As Gem pointed out, there isn’t much difference here in the UK between a home and hospital birth, assuming there are no major problems. In three pregnancies and births, I have never seen any kind of Dr, and you can’t even have an epidural at my local hospital. I almost decided to have a homebirth the last time for this reason, but didn’t in the end because of the potential mess! Instead I went in, did what I had to do and came home two hours later :) And I only saw one member of medical staff, a midwife, during the labour! Totally normal in the UK :)

Sanja on

CelebBabyLover -oh, I know that:-) and I understand that some people feel it’s to private to share.

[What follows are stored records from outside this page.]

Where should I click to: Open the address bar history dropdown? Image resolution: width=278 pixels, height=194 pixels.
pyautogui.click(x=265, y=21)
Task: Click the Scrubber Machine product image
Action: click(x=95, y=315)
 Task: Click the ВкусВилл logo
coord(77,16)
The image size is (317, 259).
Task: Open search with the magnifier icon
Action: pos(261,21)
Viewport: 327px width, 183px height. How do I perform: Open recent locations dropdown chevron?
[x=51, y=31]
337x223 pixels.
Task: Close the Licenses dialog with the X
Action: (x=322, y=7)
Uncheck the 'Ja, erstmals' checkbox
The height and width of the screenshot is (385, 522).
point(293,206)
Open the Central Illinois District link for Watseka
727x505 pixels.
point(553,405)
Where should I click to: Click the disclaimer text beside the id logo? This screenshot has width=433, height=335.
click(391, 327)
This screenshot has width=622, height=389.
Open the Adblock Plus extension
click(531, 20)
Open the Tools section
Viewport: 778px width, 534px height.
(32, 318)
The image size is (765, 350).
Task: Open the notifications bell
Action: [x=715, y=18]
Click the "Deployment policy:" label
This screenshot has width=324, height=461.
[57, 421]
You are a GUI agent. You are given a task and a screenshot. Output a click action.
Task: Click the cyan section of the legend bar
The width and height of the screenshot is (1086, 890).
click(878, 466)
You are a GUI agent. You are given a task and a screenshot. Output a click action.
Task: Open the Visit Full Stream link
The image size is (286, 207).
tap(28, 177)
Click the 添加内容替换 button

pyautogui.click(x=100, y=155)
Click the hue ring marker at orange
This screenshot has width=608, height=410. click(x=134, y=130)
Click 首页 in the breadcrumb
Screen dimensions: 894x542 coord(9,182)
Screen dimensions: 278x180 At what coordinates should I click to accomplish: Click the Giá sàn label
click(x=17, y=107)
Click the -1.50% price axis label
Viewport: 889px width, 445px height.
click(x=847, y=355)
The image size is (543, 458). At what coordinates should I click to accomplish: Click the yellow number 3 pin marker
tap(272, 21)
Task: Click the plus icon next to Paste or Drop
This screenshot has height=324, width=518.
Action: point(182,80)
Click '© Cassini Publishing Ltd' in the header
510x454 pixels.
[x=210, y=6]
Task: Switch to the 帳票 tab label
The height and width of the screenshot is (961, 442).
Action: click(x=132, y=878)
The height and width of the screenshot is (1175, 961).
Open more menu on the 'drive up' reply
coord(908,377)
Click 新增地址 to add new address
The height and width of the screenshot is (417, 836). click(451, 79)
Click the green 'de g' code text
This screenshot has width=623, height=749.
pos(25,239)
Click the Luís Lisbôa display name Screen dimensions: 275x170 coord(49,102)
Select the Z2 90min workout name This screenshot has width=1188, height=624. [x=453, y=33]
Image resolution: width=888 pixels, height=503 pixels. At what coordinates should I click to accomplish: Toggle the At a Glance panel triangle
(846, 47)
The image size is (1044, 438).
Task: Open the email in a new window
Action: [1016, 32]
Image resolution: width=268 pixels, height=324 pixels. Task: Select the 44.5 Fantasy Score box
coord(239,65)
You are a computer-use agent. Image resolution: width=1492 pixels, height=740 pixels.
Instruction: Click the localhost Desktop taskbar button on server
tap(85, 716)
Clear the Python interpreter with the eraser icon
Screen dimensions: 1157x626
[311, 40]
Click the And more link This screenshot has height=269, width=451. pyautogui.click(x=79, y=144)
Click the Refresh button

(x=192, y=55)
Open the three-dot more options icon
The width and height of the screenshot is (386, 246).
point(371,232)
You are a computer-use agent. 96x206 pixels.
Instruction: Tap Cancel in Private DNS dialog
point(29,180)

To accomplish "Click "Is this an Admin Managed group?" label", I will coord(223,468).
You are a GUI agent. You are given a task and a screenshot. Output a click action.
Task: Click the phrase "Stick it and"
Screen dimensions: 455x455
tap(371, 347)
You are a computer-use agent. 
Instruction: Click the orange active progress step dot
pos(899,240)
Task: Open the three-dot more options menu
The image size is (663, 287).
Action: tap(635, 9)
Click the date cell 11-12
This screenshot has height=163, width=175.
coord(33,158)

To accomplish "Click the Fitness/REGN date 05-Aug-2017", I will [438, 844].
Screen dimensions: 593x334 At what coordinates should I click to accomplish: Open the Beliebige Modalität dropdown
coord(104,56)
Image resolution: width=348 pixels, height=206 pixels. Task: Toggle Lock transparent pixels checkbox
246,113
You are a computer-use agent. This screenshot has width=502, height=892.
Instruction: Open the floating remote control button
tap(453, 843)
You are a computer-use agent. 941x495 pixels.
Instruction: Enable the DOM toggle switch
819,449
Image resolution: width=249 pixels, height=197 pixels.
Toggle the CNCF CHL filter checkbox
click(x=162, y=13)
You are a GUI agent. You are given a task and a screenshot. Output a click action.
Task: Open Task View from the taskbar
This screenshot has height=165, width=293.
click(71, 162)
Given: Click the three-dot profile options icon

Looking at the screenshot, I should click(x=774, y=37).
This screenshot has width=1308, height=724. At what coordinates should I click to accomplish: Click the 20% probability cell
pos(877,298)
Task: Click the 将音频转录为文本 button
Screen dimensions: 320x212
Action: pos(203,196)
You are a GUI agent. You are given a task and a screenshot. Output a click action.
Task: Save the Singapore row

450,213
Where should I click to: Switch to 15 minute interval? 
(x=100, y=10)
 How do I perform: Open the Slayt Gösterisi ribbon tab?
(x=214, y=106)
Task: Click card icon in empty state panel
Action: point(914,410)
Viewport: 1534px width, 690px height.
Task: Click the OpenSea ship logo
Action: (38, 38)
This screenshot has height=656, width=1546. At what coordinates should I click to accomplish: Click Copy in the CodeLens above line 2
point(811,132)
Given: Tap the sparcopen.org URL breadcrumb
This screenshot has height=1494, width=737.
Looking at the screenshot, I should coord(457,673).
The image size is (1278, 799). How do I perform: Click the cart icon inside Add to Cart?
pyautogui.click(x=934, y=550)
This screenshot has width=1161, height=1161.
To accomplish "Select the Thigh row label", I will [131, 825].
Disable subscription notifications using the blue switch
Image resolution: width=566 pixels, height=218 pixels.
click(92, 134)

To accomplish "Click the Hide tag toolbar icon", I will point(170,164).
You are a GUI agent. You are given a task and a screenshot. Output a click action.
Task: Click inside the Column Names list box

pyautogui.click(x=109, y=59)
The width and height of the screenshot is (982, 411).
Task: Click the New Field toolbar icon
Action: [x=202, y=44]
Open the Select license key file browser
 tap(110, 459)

But, generally, British/European celebrities seem more open about sharing the details and I like to hear about it:-)
It helps to know that not everyone has a ”perfect” experience and that even famous people have the same problems like the rest of us and aren’t ashamed to admit it (same about breastfeeding, sleepless nights, child rearing in general, etc.).

Mary on

My sister-in-law had my niece at home, and it was magical. It was what I wanted, and it’s what I planned for–until I developed serious high blood pressure and had to lie on my left side with my feet on pillows for four weeks with my first son and six weeks with my second. I had c-sections when I flunked my non-stress tests (the baby kicks but his heart rate doessn’t go up, which signals fetal distress and indicates that the baby needs to be born as quickly as possible–otherwise the placenta will separate from the uterus, with dire consequences for the baby). So my homebirth plans were scrapped, and as my physician told me, my “preemies” were huge (9.8 lbs for son #1 and 9 lbs. for son #2), and had I gone to term, they would each have weighed 12-13 lbs and would have died (as would I) without the c-section. So it is just a very indiviual thing. Huge babies run in my dad’s family (his grandmother died giving birth to my grandfather because he was immense), so I’m grateful for modern medicine that my children and I are no worse for the wear. I had dreamed of my living room and and got an operating room, but medically all was well. I envy the home-birthers, but it just wasn’t to be for me.

momma on

I think the ‘control’ that Charlotte had over the births of her children was paramount to the successful home births. She doesn’t mince words about the pain, but she can feel very proud that she worked through it. I had two medication-free births and they were wonderful (ok, so I had 6 1/2 pounders and lots of braxton-hicks to prepare my body) but I also felt in control and wasn’t afraid of the pain. Unless you have medical reasons for planning a c-setion, get some good pre-birth training and understand the process completely. Your body is designed to do this! In a small place in your mind, be prepared to do whatever is medically necessary to have a safe delivery, but question whether this really is necessary or if you just want relief.